Die Siege der deutschen Fußball-Nationalelf gegen Frankreich und die Niederlande haben die Hoffnung auf ein "Sommermärchen 2.0" geschürt. Eine erfolgreiche Europameisterschaft wäre nicht nur im Sinn der Fußballfans, sondern auch der TV-Sender.
Gleich vier Fernsehveranstalter teilen sich die Kosten für die Senderechte für die Fußball-Europameisterschaft, aber sollte das Team von Bundestrainer Julian Nagelsmann ähnlich früh scheitern wie bei den letzten Turnieren, wäre die kostspielige Lizenzware nur noch die Hälfte wert. Dabei hat sich mit ARD, ZDF, Magenta TV und der RTL-Gruppe eine Allianz gefunden, die auf den ersten Blick ungewöhnlich wirkt.
Kopf des Quartetts und Partner des Veranstalters Uefa ist die Deutsche Telekom; sie besitzt die Senderechte. Der kostenpflichtige Telekom-Sender Magenta TV wirbt mit der Devise "EM-Total" und hat "die längsten Liveprogrammstrecken aller Anbieter" mit sämtlichen 51 Partien, darunter exklusiv vier Gruppenspiele und ein Achtelfinale.
Ein besonderes Angebot ist der Taktikkanal, in dem Trainer und Experten das Spiel aus spezieller Perspektive kommentieren. Magenta TV und RTL (zwölf Spiele) nutzen nicht nur dasselbe Studio; das von der Telekom als "Nationalmannschaft der Sportberichterstattung" gepriesene Team rund um Moderator Johannes B. Kerner ist ebenfalls identisch. Zu den Sachverständigen zählen unter anderem Michael Ballack, Lothar Matthäus und Tabea Kemme, die in gleicher Funktion regelmäßig bei Dazn, Sky oder RTL mitwirken.
Auch bei ARD und ZDF gibt es hinsichtlich der Aufstellungen keine Überraschungen: Das "Erste", das am 14. Juli das Finale übertragen wird, setzt wie gewohnt auf Esther Sedlaczek und Alexander Bommes, die durch Bastian Schweinsteiger, Almuth Schult und Thomas Hitzlsperger unterstützt werden, das "Zweite" auf Jochen Breyer und Katrin Müller-Hohenstein sowie die Experten Christoph Kramer, Per Mertesacker und René Adler.
Aus dem DFB-Hauptquartier in Herzogenaurach meldet sich für die ARD, die außerdem digital alle Spiele als "Audio-Vollreportage" anbietet, Lea Wagner, fürs ZDF hält Sven Voss das Publikum zwischen den deutschen Partien auf dem Laufenden.
Vor- und Nachberichterstattungen haben allerdings für die Mehrheit der Fußballfans nicht den gleichen Stellenwert wie die Übertragungen der Spiele. Für sie zählt vor allem, wer in den Stadien am Mikrofon sitzt; dieses Personal wird daher auch regelmäßig zur Zielscheibe von Beleidigungen im Netz.

### Aufgaben
(A) Welches Unternehmen besitzt laut dem Textauszug über die EM-Übertragungen die Senderechte?
(B) Führe den Textauszug über die EM-Übertragungen im Fernsehen nach seinem letzten Satz fort.

### Material
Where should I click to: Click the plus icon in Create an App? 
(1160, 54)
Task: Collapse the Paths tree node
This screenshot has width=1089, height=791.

### Antworten in Reihenfolge
(A) Die Deutsche Telekom besitzt die Senderechte.

(B)
Für die ARD kommentieren Christina Graf (SWR), Tom Bartels (WDR) und Gerd Gottlob (NDR). Fürs ZDF sind Claudia Neumann, Oliver Schmidt und Martin Schneider als Kommentatoren engagiert. Schmidt wird am 14. Juni um 21 Uhr das Eröffnungsspiel Deutschland gegen Schottland begleiten. Wolff Fuss (Sky) hat Magenta TV verpflichtet.
Anders als bei den WM-Turnieren in Russland (2018) und Katar (2022), als gerade ARD und ZDF ausführlich über soziale Missstände und Menschenrechtsverletzungen informierten, konzentrieren sich die Sender dieses Mal auf den Fußball. Das "Erste" beschließt das Rahmenprogramm an seinen Sendetagen um 23.30 Uhr mit einem
Fußballquiz aus einer Bochumer Kneipe; für RTL produziert Stefan Raab die tägliche Sendung "Das RTL EM-Studio - Alle Spiele, Tore, Emotionen" mit Stefan Effenberg.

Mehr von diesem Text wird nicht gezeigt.